通过DarkLabel构建DeepSort标注格式和ReID数据集
上一篇文章推荐了DarkLabel标注软件,承诺会附上配套的代码,本文主要分享的是格式转换的几个脚本。
先附上脚本地址: https://github.com/pprp/SimpleCVReproduction/tree/master/DarkLabel
先来了解一下为何DarkLabel能生成这么多格式的数据集,来看看DarkLabel的格式:
frame(从0开始计), 数量, id(从0开始), box(x1,y1,x2,y2), class=null
0,4,0,450,194,558,276,null,1,408,147,469,206,null,2,374,199,435,307,null,3,153,213,218,314,null
1,4,0,450,194,558,276,null,1,408,147,469,206,null,2,374,199,435,307,null,3,153,213,218,314,null
2,4,0,450,194,558,276,null,1,408,147,469,206,null,2,374,199,435,307,null,3,153,213,218,314,null
每一帧,每张图片上的目标都可以提取到,并且每个目标有bbox、分配了一个ID、class
这些信息都可以满足目标检测、ReID、跟踪数据集。
ps:说明一下,以下脚本都是笔者自己写的,专用于单类的检测、跟踪、重识别的代码,如果有需要多类的,还需要自己修改多类部分的代码。
1. DarkLabel转Detection
这里笔者写了一个脚本转成VOC2007中的xml格式的标注,代码如下:
import cv2
import os
import shutil
import tqdm
import sys
root_path = r"I:\Dataset\VideoAnnotation"
def print_flush(str):
print(str, end='\r')
sys.stdout.flush()
def genXML(xml_dir, outname, bboxes, width, height):
xml_file = open((xml_dir + '/' + outname + '.xml'), 'w')
xml_file.write('<annotation>\n')
xml_file.write(' <folder>VOC2007</folder>\n')
xml_file.write(' <filename>' + outname + '.jpg' + '</filename>\n')
xml_file.write(' <size>\n')
xml_file.write(' <width>' + str(width) + '</width>\n')

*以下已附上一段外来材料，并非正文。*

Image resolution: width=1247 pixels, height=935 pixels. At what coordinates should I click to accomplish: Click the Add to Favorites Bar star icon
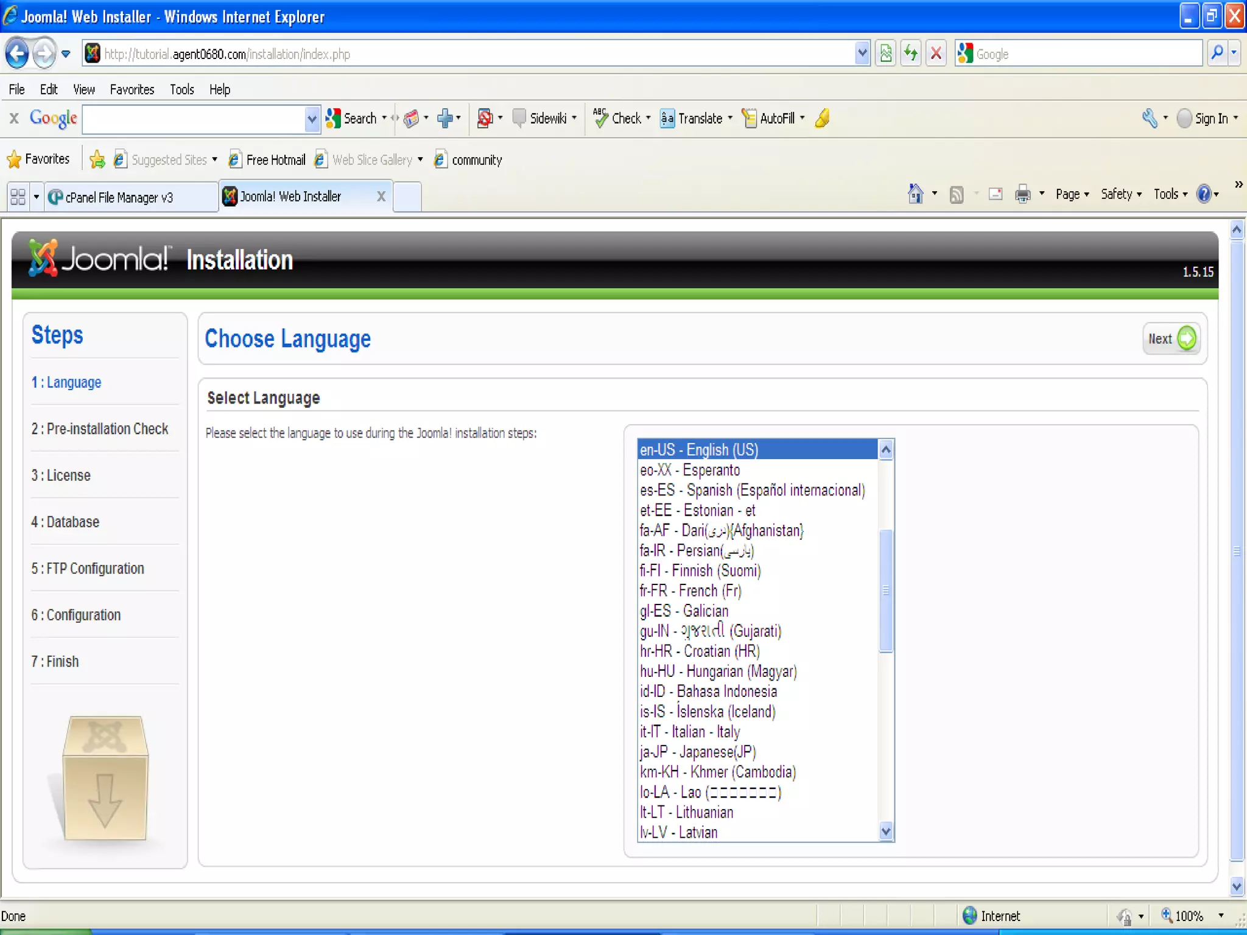[97, 159]
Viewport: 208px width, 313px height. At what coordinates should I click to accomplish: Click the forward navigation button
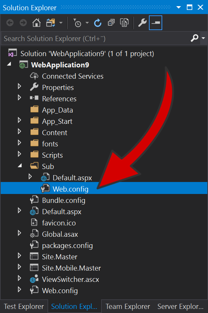[23, 23]
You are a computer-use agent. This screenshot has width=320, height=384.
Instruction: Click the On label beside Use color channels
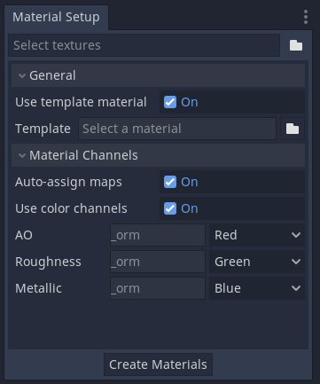(190, 208)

xml_file.write(' <height>' + str(height) + '</height>\n')
xml_file.write(' <depth>3</depth>\n')
xml_file.write(' </size>\n')
for bbox in bboxes:
x1, y1, x2, y2 = bbox
xml_file.write(' <object>\n')
xml_file.write(' <name>' + 'cow' + '</name>\n')
xml_file.write(' <pose>Unspecified</pose>\n')
xml_file.write(' <truncated>0</truncated>\n')
xml_file.write(' <difficult>0</difficult>\n')
xml_file.write(' <bndbox>\n')
xml_file.write(' <xmin>' + str(x1) + '</xmin>\n')
xml_file.write(' <ymin>' + str(y1) + '</ymin>\n')
xml_file.write(' <xmax>' + str(x2) + '</xmax>\n')
xml_file.write(' <ymax>' + str(y2) + '</ymax>\n')
xml_file.write(' </bndbox>\n')
xml_file.write(' </object>\n')
xml_file.write('</annotation>')
def gen_empty_xml(xml_dir, outname, width, height):
xml_file = open((xml_dir + '/' + outname + '.xml'), 'w')
xml_file.write('<annotation>\n')
xml_file.write(' <folder>VOC2007</folder>\n')
xml_file.write(' <filename>' + outname + '.png' + '</filename>\n')
xml_file.write(' <size>\n')
xml_file.write(' <width>' + str(width) + '</width>\n')
xml_file.write(' <height>' + str(height) + '</height>\n')
xml_file.write(' <depth>3</depth>\n')
xml_file.write(' </size>\n')
xml_file.write('</annotation>')
def getJPG(src_video_file, tmp_video_frame_save_dir):
# gen jpg from video
cap = cv2.VideoCapture(src_video_file)
if not os.path.exists(tmp_video_frame_save_dir):
os.makedirs(tmp_video_frame_save_dir)
frame_cnt = 0
isrun, frame = cap.read()
width, height = frame.shape[1], frame.shape[0]
while (isrun):
save_name = append_name + "_" + str(frame_cnt) + ".jpg"
cv2.imwrite(os.path.join(tmp_video_frame_save_dir, save_name), frame)
frame_cnt += 1
print_flush("Extracting frame :%d" % frame_cnt)
isrun, frame = cap.read()
return width, height
def delTmpFrame(tmp_video_frame_save_dir):
if os.path.exists(tmp_video_frame_save_dir):
shutil.rmtree(tmp_video_frame_save_dir)
print('delete %s success!' % tmp_video_frame_save_dir)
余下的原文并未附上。